Donald recalls that the museum’s executive director at the time, Dick Randall, had decided to display a selection of Armenian manuscripts as part the reception honoring the new wing. Dick introduced Donald and Barbara to Charles, and here, at this celebration of new architecture and Armenian culture, the Tellalians received an invitation to visit the Kelekian family business in New York.

Upon the occasion of the Tellalian donation to Boston College, Donald wrote the following about their first encounter at the Kelekian dealership in New York City in the mid-70s:

“About a year later, intrigued by the man, his reputation, and our high level of curiosity, we did indeed seek out [Charles] Kelekian Ancient Arts. Checking the addresses on Madison Avenue, we did discover #667. Down a second floor corridor, we knocked on a plain wood door with an eye hole. The door opened and we were warmly greeted by Mr. Kelekian. While familiar with antiquities through international travel and exposure to museum collections, we were nevertheless overwhelmed by the four small galleries filled with Greco-Roman sculptures, architectural fragments, Egyptian Fayoum portraits, old German painted wood panels. But unlike a museum, you could touch and, if so inclined, purchase and take home!”

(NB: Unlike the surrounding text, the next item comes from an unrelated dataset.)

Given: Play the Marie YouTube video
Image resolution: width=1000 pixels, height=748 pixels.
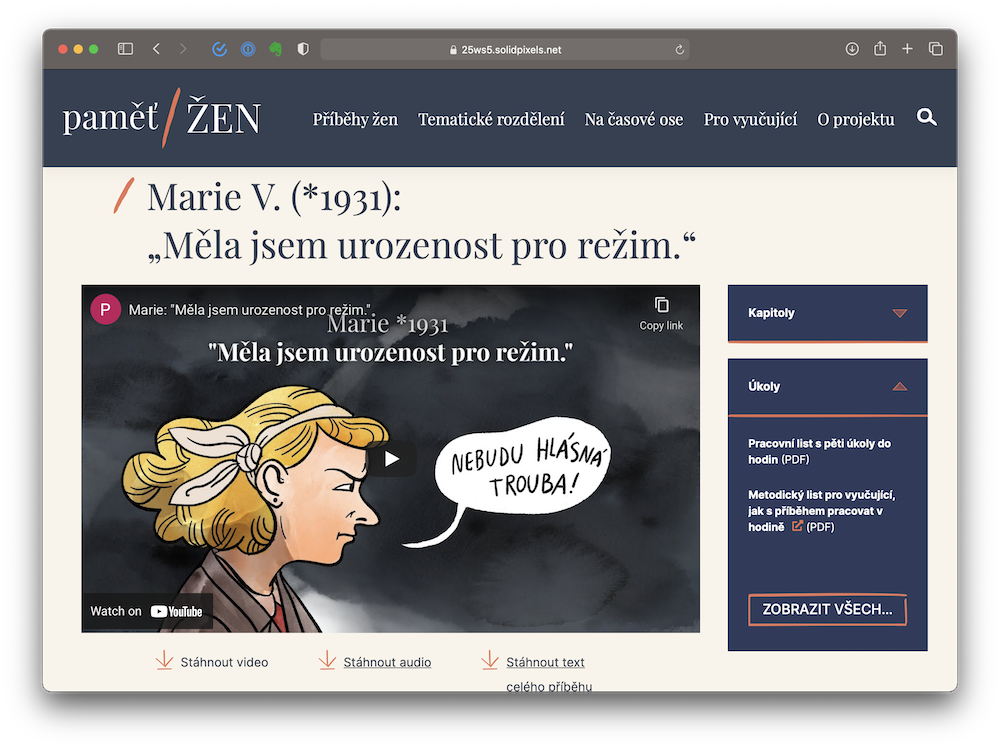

This was the material experience of doing business with the Kelekians — an unassuming set of rooms down a sixth-floor hallway in an anonymous building in the heart of Manhattan, filled with beautiful objects of near and far antiquity. It was the legacy of the international dealing empire that Dikran had spent a lifetime building, and that Charles had worked to continue.

Fragmented Tapestry Roundels, 5th-6th century, Tellalian Collection, McMullen Museum of Art (Public Domain)

But it was not the statuary that enticed the Tellalians, and Charles knew it. He took the husband and wife pair into yet another back room, and opened a nondescript drawer, this one filled with late antique textiles from Egypt. Donald recalls that after seeing this drawer, and after a period of study at the Boston Public Library, he was reminded of “the close historical affinity between the Armenian Apostolic and Coptic Orthodox Churches,” and he and Barbara decided to revisit the Kelekian dealership in 1978. It was during this visit, on 25 November, that the Tellalians bought the first objects in their collection, which are now categorized as McMullen 2018.2 and McMullen 2018.3.

Over the years, Donald and Barbara grew their collection, acquiring textiles mostly from the Kelekian business but also from auction houses such as Sotheby’s and Skinner. When Charles died in 1982, his daughter, Nanette Kelekian, took over the business, and she did not share the same passion for art dealing that her father and grandfather had epitomized. Fortunately for the public, Nanette spent the next few decades donating her family’s manifold objects and artworks, such as the “Head of a Woman” displayed below, to various institutions such as the Met, the Walters, and the Harvard University Art Museums. (Indeed, “Gift of Nanette Kelekian” is one of the more common phrases found in the credit lines of American museums to this day).

Tapestry Fragment with Six Birds, 7th-8th century, Tellalian Collection, McMullen Museum of Art (Public Domain)

After maintaining and preserving an extensive collection in their Newton home for three decades, the Tellalians approached McMullen Museum of Art’s director Nancy Netzer in 2008 and mentioned their many decades of collecting and cataloguing Egyptian textiles. Later, the McMullen asked them to lend many of their textiles to a major joint exhibition in 2014 and 2015 between the Yale University Art Gallery and the McMullen Museum, entitled “Roman in the Provinces: Art on the Periphery of Empire.” Although some of the Tellalian collection had been lent to other museums before, this event represented its largest ever exhibition, placing many of the textiles alongside glass, mosaics, coins, sculpture, and other objects from the later Roman Empire’s periphery.

In 2018, the Tellalians donated most of their collection to the McMullen’s permanent collection, where the textiles live today.